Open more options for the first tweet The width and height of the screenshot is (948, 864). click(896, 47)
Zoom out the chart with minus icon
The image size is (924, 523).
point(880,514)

* * *

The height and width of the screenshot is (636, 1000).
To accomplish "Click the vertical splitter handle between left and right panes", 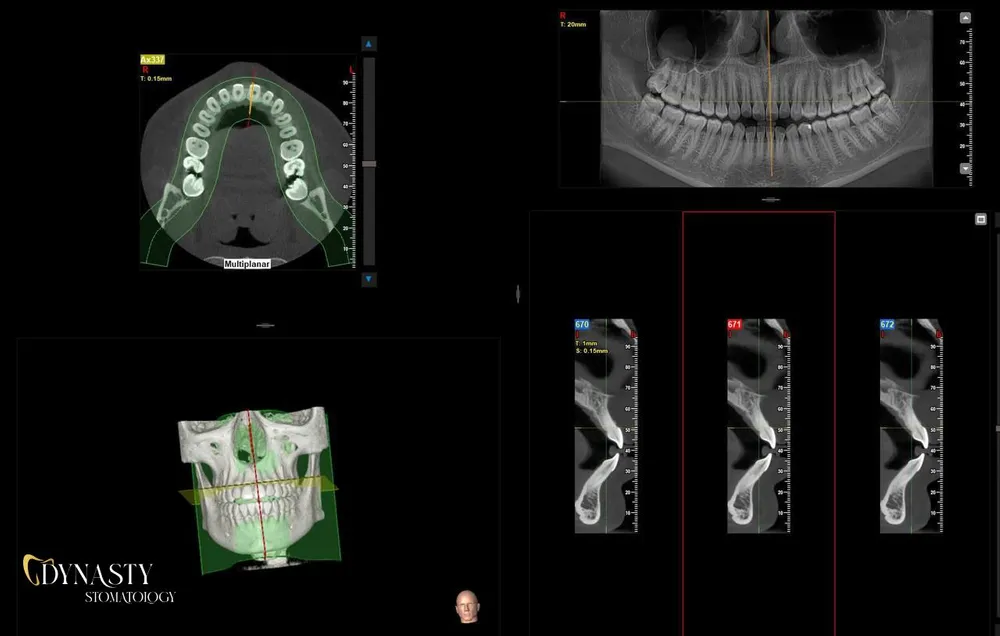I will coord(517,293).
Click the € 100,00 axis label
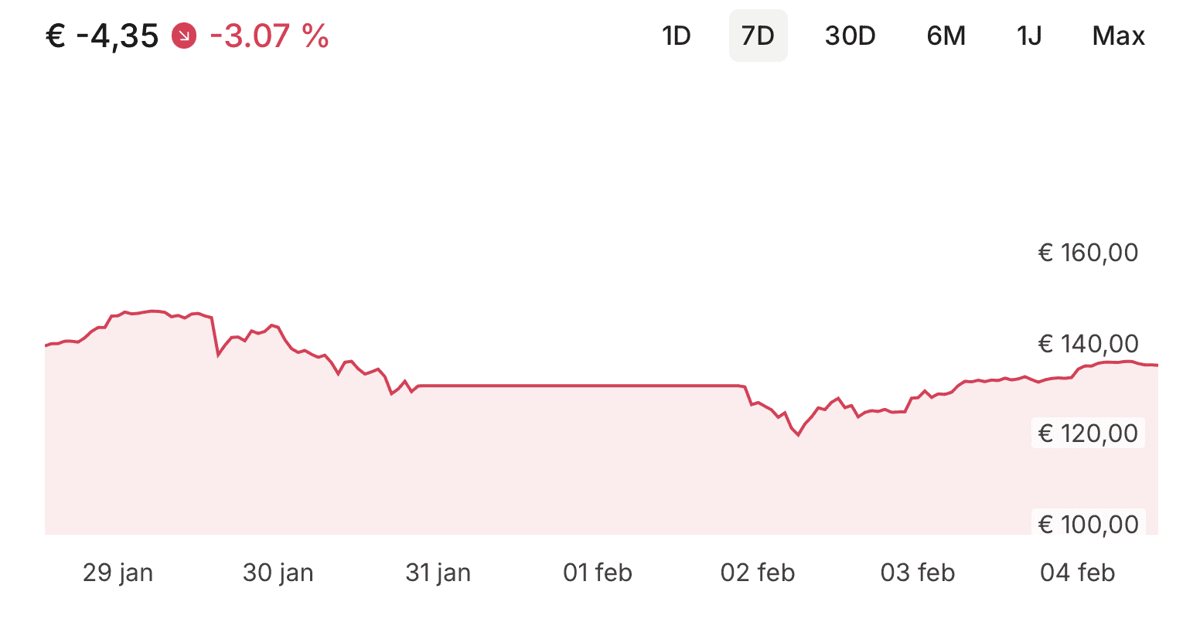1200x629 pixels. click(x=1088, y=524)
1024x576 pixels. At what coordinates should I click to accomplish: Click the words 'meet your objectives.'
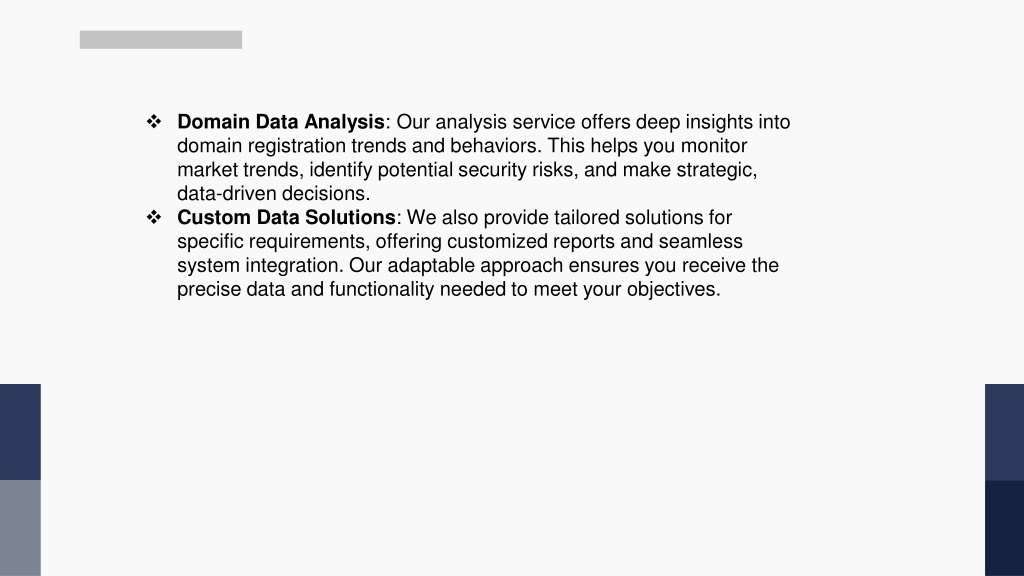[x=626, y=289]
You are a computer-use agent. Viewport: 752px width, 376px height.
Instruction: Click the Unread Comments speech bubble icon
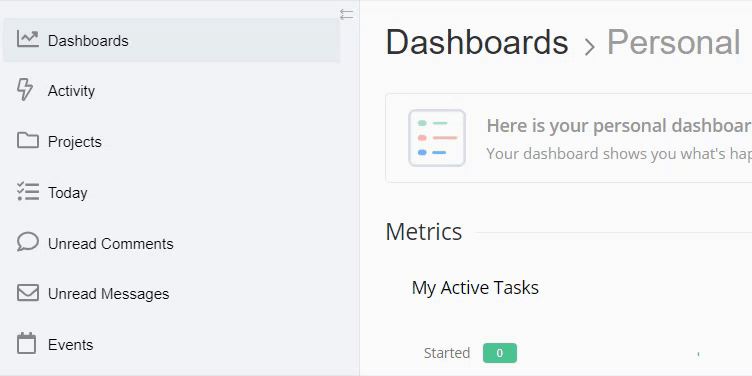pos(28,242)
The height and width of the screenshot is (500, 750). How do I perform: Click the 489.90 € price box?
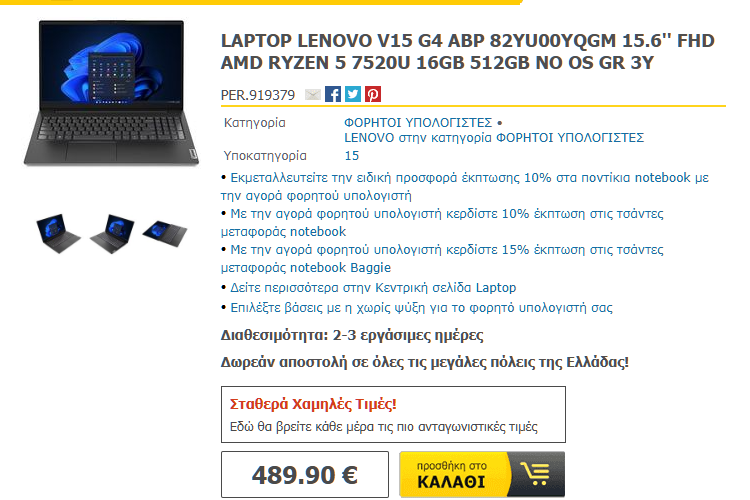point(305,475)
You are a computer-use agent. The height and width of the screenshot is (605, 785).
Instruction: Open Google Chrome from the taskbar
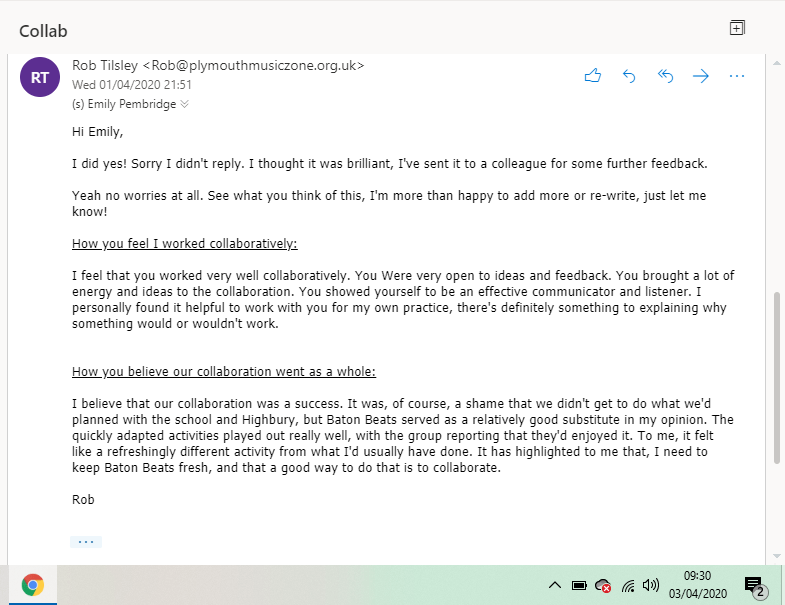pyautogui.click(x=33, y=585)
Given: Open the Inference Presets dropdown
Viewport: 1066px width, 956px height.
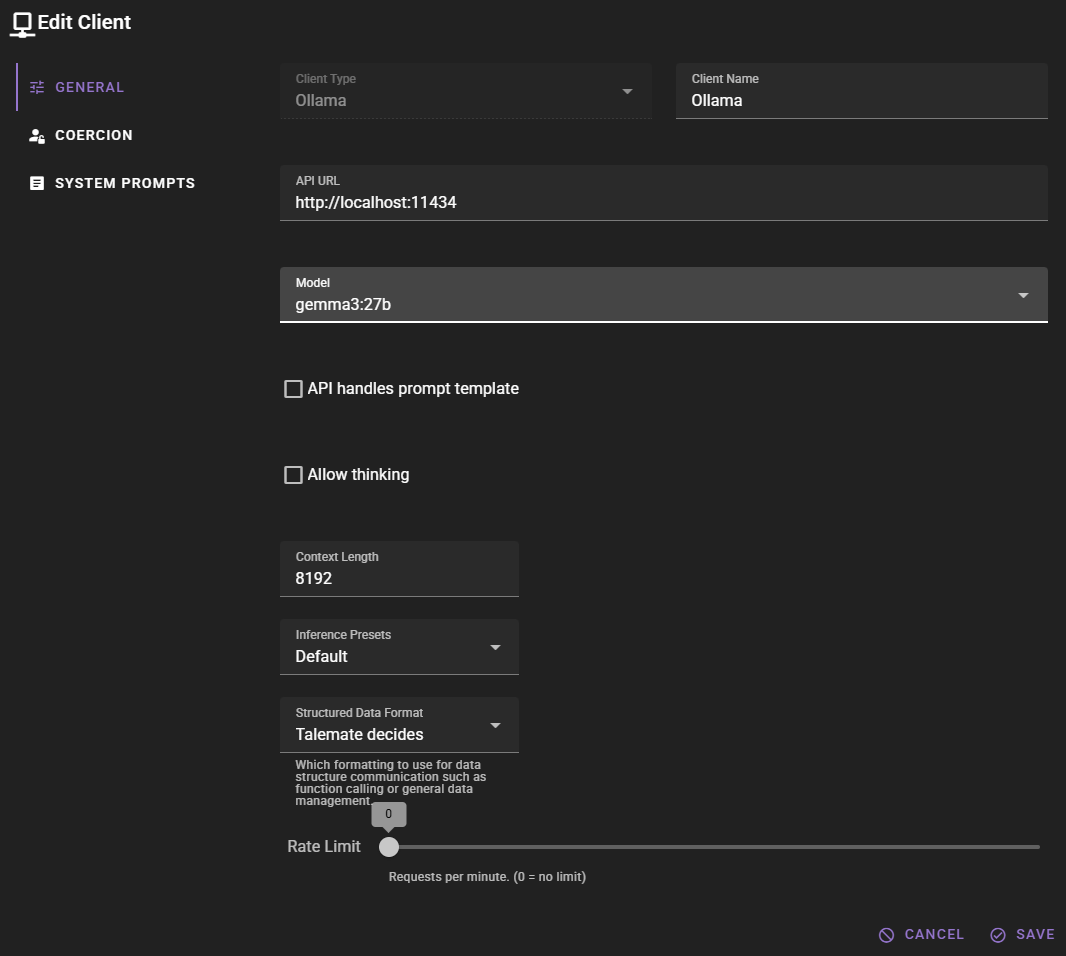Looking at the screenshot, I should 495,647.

PROBLEM DETAILS ::
What is the number of lines in the preceding entries that hold the string "computer"? Give it alone.

RESULT ::
2